ВЫБРАННЫЙ ОТРЫВОК:
_ _ _
XCII. То, что человечество стремится видеть себя восхваляемым, а свои имена — почитаемыми при жизни, кажется весьма естественным, поскольку люди могут находить в этом удовлетворение; но то, что они беспокоятся о посмертных почестях, которые не могут ни вкусить, ни ощутить, по-видимому, свидетельствует о расстроенном воображении и больном рассудке. Овидий изображает Сапфо испытывающей огромное удовлетворение от того, что ее муза воспета всем миром.
At mihi Pegasides blandissima carmina dictant;
Jam canitur toto nomen in orbe meum.
До сих пор он выражался весьма уместно, поскольку говорил от имени Сапфо, пока она была жива, и можно предположить, что она могла быть удовлетворена и довольна ароматическими испарениями тех восклицаний. Но он рассуждал весьма дурно, когда, говоря о Геркулесе и Тесее, он считал противовесом утрате этих героев те похвалы, которые мир воздал бы их памяти:
Occidit et Theseus, et qui tumulavit Orestem;
Sed tamen in laudes vivit uterque suas.
XCIII. Хвалебными речами в адрес мертвых могут наслаждаться только живые. Родственники, друзья и отечество покойного делят между собой все благоухание этого приятного ветра, и ни малейшее его дуновение не может достичь той области, которую населяют ушедшие отсюда. У мертвых остается лишь один счастливый удел, и он проистекает из того, что они хорошо умерли, и зависит от этого. Beati mortui, qui in Domino moriuntur.
ПАРАДОКС XI.
Нет человека с ясным и добрым умом, который не был бы человеком с добрыми намерениями.
XCIV. Я полагаю, что все смертные в любой части земного шара будут поражены, услышав, как я высказываю этот парадокс, и сочтут его одной из величайших химер в этике, когда-либо приходивших в голову человеку; ибо едва ли найдется хоть кто-то, обладающий малейшей наблюдательностью, кто не смог бы подтвердить и засвидетельствовать, что видел и знал людей весьма способных, которые были крайне порочны и дурно настроены. Но я, вопреки всему этому, утверждаю, что никогда не встречал такого; и я не только делаю это заявление, но и заявляю далее, что считаю почти невозможным существование такого человека, и что если бы случайно такой нашелся, его следовало бы считать чудовищем.
_ _ _
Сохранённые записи
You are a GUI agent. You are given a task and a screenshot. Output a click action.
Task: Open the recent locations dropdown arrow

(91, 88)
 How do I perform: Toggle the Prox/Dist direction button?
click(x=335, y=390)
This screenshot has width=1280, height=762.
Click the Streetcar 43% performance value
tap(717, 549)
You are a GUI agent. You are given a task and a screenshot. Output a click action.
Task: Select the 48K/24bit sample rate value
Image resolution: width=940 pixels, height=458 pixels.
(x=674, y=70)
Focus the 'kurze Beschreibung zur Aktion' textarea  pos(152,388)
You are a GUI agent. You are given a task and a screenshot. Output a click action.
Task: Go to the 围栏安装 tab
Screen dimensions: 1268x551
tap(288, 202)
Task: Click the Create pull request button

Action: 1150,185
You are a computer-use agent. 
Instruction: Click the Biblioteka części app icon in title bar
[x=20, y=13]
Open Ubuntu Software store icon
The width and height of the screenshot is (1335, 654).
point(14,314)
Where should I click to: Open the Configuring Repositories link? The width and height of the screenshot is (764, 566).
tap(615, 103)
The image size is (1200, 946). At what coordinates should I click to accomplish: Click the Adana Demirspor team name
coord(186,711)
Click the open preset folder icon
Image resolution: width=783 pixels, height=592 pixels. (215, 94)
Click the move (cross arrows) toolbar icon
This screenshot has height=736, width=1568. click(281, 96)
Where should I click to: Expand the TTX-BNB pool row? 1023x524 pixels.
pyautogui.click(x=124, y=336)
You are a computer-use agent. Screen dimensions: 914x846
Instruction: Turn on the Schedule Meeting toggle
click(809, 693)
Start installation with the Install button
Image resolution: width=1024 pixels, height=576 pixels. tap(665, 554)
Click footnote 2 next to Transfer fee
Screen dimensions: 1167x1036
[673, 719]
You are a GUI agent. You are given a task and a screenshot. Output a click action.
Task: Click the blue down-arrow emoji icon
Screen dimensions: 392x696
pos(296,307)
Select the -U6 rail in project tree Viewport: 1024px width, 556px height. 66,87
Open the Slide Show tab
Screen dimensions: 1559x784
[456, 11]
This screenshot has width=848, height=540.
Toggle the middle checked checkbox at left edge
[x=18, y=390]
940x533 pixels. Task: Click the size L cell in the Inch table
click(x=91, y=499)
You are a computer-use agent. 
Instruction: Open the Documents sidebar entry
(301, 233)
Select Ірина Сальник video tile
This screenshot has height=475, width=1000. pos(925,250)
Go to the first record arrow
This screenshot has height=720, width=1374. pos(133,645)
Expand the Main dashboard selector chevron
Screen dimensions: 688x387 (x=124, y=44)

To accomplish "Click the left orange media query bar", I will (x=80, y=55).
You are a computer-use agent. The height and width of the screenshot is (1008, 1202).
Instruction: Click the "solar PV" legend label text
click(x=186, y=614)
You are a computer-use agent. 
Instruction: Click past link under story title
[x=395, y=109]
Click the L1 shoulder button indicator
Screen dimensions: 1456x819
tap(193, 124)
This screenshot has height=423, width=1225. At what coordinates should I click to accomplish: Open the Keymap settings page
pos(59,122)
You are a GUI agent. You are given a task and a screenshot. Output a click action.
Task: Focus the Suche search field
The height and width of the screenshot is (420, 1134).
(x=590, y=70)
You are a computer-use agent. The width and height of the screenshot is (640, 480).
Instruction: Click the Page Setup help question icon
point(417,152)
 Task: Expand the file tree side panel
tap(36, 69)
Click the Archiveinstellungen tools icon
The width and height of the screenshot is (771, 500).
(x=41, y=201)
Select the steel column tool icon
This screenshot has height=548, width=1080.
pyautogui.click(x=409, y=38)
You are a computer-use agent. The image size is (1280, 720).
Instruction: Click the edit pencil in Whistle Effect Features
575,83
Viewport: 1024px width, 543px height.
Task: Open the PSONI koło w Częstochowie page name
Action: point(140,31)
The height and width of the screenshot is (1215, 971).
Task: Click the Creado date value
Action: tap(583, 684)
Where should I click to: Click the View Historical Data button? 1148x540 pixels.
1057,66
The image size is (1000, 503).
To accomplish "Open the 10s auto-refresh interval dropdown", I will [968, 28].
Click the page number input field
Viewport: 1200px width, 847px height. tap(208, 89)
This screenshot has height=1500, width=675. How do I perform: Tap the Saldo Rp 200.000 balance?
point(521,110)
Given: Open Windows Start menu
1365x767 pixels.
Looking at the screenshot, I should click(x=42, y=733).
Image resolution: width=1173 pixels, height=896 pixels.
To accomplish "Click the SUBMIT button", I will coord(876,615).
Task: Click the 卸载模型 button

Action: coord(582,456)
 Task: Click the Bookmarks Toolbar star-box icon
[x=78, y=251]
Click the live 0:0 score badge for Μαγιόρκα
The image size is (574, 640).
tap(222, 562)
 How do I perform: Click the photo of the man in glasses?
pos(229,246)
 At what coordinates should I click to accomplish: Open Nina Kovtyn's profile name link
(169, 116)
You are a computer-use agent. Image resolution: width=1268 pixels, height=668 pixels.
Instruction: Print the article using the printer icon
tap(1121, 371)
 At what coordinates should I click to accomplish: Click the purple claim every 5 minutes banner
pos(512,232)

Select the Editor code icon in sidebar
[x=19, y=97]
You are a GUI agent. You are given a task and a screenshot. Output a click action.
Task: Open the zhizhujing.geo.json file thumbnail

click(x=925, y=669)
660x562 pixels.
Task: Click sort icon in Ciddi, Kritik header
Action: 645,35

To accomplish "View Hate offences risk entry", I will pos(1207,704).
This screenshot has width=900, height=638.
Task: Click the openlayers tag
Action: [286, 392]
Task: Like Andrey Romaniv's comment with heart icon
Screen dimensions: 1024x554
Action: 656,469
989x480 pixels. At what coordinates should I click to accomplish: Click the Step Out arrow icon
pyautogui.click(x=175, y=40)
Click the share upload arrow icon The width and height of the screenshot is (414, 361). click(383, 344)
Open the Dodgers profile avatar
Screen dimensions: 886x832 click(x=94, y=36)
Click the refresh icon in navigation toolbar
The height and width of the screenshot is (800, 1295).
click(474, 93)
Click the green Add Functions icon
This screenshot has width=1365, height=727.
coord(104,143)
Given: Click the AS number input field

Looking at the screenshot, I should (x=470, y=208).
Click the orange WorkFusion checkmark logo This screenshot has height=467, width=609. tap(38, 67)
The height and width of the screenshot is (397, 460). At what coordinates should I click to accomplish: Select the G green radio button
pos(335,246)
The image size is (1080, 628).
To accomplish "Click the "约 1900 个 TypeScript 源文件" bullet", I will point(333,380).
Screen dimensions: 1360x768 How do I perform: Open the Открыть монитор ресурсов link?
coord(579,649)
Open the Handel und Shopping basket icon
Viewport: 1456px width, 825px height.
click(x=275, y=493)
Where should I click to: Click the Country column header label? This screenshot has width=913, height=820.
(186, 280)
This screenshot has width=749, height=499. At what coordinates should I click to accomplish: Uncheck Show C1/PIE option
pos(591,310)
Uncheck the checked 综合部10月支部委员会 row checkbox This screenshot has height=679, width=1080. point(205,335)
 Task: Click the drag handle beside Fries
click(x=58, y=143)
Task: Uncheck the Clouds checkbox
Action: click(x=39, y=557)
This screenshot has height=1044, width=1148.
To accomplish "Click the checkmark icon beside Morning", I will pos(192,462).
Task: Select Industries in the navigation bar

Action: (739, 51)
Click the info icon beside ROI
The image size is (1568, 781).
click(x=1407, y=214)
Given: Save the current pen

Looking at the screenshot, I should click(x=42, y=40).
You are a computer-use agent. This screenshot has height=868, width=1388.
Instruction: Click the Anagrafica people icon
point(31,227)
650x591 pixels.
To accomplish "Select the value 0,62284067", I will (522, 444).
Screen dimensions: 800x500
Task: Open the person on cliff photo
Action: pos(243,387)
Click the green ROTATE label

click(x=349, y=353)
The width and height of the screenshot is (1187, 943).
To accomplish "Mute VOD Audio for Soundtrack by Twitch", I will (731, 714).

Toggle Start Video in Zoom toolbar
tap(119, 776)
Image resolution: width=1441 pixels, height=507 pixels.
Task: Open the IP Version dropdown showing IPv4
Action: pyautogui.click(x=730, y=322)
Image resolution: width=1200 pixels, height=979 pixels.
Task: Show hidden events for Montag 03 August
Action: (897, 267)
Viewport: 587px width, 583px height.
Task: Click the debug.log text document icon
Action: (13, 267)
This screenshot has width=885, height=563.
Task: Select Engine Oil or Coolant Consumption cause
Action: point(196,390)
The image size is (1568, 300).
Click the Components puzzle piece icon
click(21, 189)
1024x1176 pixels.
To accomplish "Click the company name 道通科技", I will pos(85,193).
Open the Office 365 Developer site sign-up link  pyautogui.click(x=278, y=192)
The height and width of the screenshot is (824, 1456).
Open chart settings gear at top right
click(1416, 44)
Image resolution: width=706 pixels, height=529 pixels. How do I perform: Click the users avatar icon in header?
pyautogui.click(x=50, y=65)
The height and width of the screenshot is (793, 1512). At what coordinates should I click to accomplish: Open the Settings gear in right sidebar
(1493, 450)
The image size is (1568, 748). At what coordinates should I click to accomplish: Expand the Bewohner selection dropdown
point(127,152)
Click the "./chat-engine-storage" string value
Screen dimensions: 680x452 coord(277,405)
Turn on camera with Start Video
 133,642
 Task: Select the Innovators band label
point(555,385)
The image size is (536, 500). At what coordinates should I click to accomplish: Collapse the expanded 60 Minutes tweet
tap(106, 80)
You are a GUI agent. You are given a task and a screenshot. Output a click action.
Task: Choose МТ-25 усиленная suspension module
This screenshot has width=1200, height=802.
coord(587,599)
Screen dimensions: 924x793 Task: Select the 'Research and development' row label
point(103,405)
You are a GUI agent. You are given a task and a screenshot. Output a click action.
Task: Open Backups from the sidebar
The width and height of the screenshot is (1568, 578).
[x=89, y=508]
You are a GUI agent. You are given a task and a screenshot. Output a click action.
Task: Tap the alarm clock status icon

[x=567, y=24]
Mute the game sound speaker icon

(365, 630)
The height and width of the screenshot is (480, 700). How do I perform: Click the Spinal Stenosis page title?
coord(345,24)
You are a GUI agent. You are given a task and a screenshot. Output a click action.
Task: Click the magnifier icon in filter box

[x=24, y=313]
_ _ _
ЧТО СДЕЛАТЬ: Перепишите без изменений часть выбранного отрывка между словами «XCIII. Хвалебными речами» и «с добрыми намерениями.», включая их.

ОТВЕТ К ЗАДАНИЮ:
XCIII. Хвалебными речами в адрес мертвых могут наслаждаться только живые. Родственники, друзья и отечество покойного делят между собой все благоухание этого приятного ветра, и ни малейшее его дуновение не может достичь той области, которую населяют ушедшие отсюда. У мертвых остается лишь один счастливый удел, и он проистекает из того, что они хорошо умерли, и зависит от этого. Beati mortui, qui in Domino moriuntur.
ПАРАДОКС XI.
Нет человека с ясным и добрым умом, который не был бы человеком с добрыми намерениями.